Guillermo Del Toro’s most aesthetically ambitious film in years is also his dullest and dumbest.
In one of Crimson Peak’s earliest scenes, Mia Wasikowska’s character- referring to a novel she has penned- states “it’s not a ghost story. It’s a story with a ghost in it. The ghost is a metaphor for the past.” One only wishes the ghost story in the film had such complexity, for Crimson Peak is quite possibly the Mexican auteur’s dumbest film- a real feat considering his last directorial venture was robots-vs-Kaiju blockbuster Pacific Rim. But where Pacific Rim, and the terrific Hellboy films, were overflowing with subtext, metaphor, social and cultural commentary, Crimson Peak is a surprisingly hermitic, unsophisticated melodrama with little to offer in the way of… well, anything at all.

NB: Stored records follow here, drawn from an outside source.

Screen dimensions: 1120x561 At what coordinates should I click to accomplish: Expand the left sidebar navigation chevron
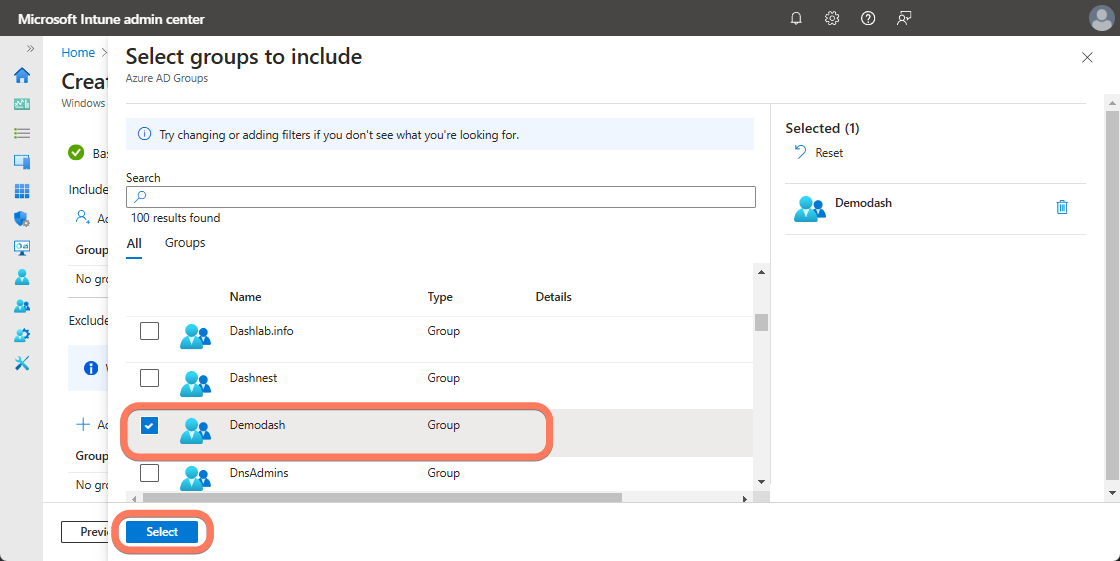(30, 48)
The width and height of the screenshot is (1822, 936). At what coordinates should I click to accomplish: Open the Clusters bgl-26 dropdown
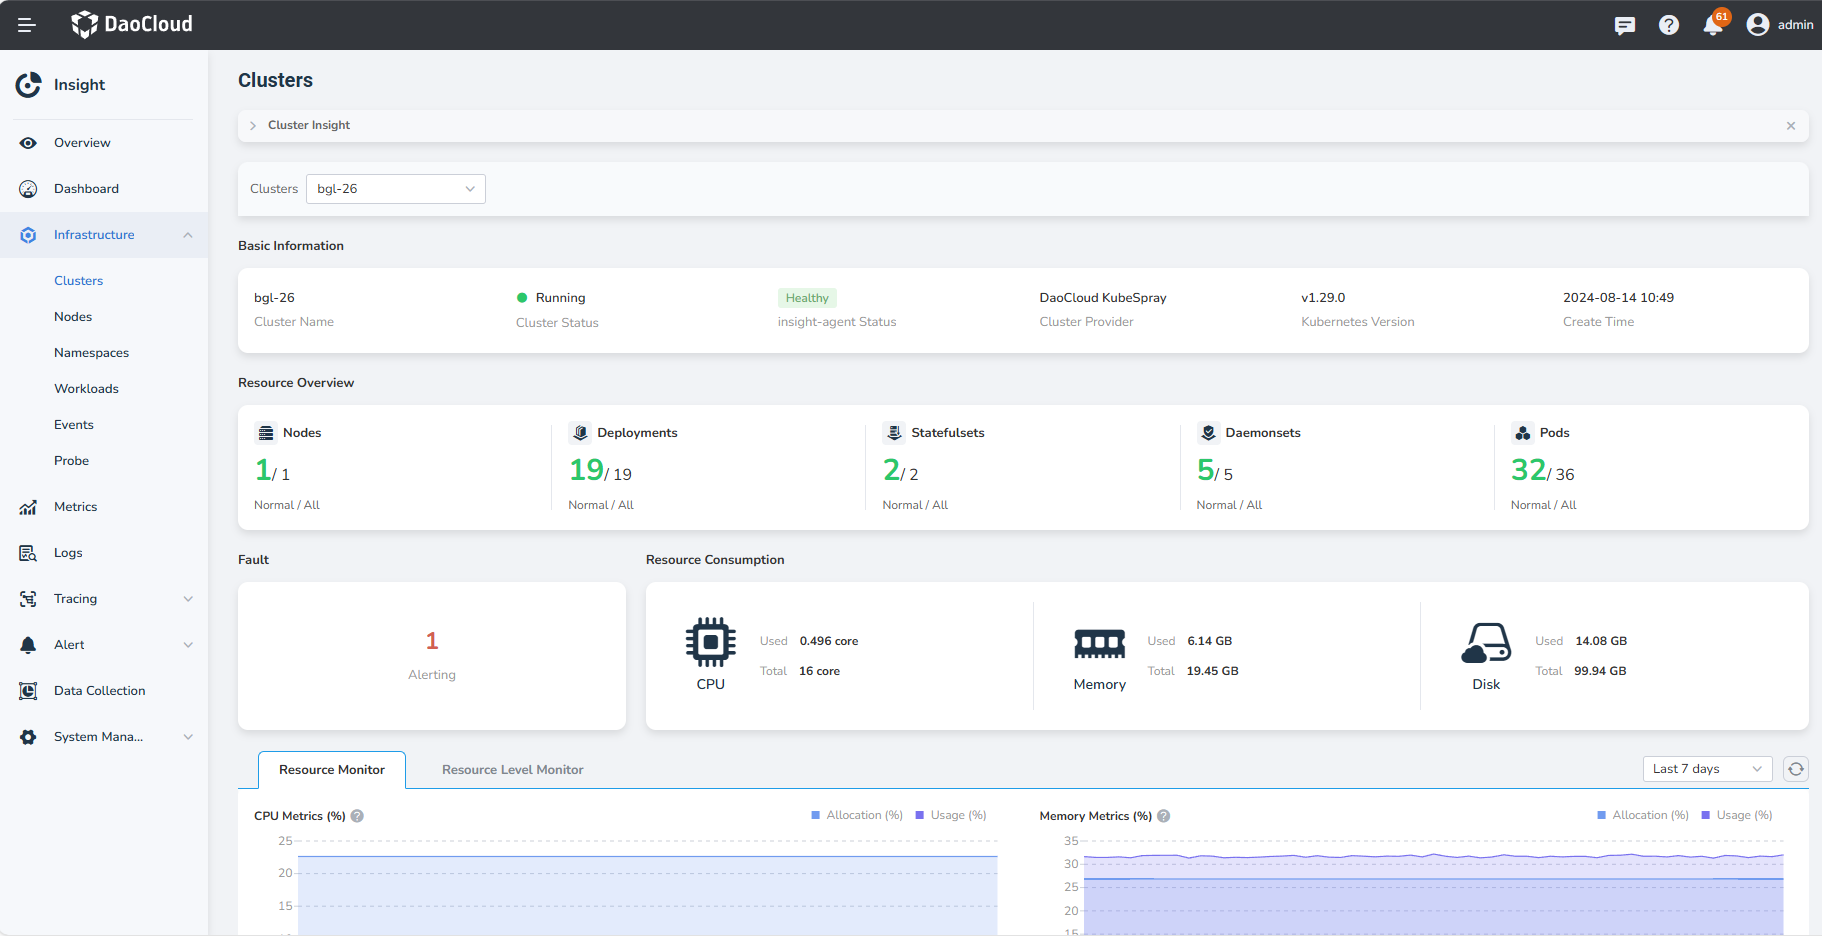pos(395,189)
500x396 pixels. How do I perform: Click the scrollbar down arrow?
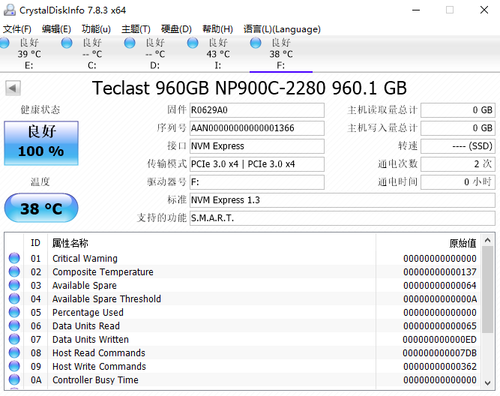coord(487,383)
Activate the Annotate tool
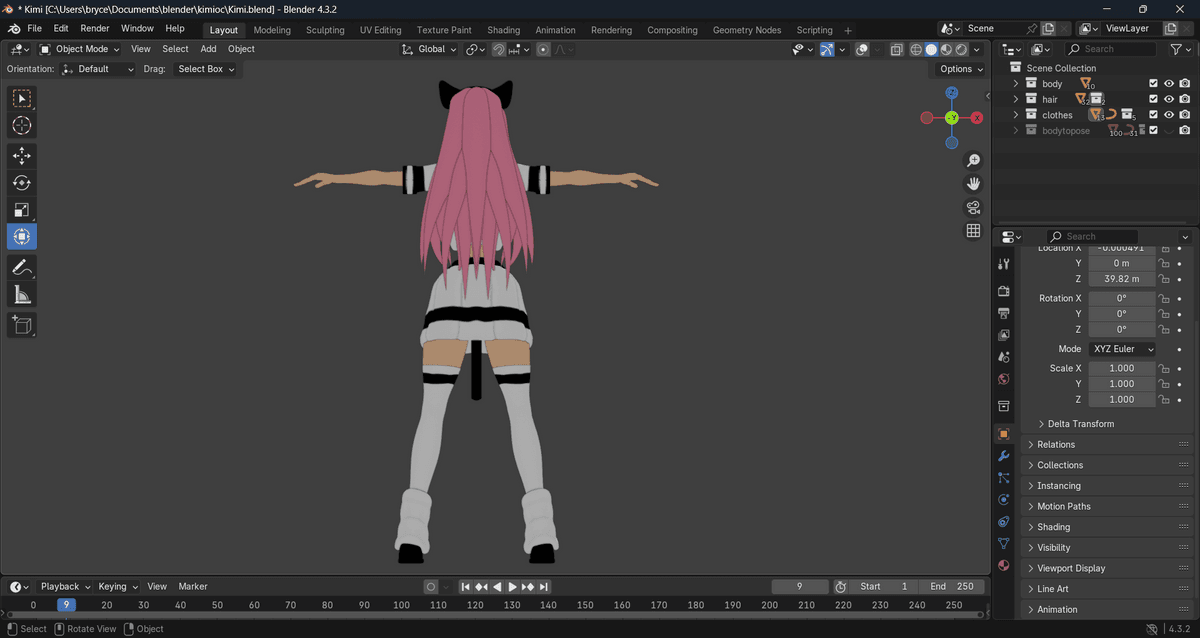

The first act of the film, Del Toro’s self-proclaimed “Gothic romance that isn’t a horror film”, sees Wasikowska’s New York daughter-of-a-wealthy-businessman Edith Cushing balance a romance with mysterious aristocrat Sir Thomas (Tom Hiddleston) and a nighttime affair with the ghosts who occasionally drop in to say “hello” and “BEWARE OF CRIMSON PEAK”. As any silly goose would do, Edith heads off to Crimson Peak with Sir Thomas and his blatantly sociopathic sister (Jessica Chastain). Much horror occurs, yet nothing in Crimson Peak sticks. There’s very little suspense and no scares at all. It’s the ultimate Dull Thriller.
Del Toro’s a terribly smart filmmaker with an encyclopaedic knowledge of genre cinema. How he could feel content with releasing such a sub-standard Hollywood shlock-fest in the guise of an “Oscar Season Cinematic Masterwork” is a greater mystery than the primary storyline of Crimson Peak.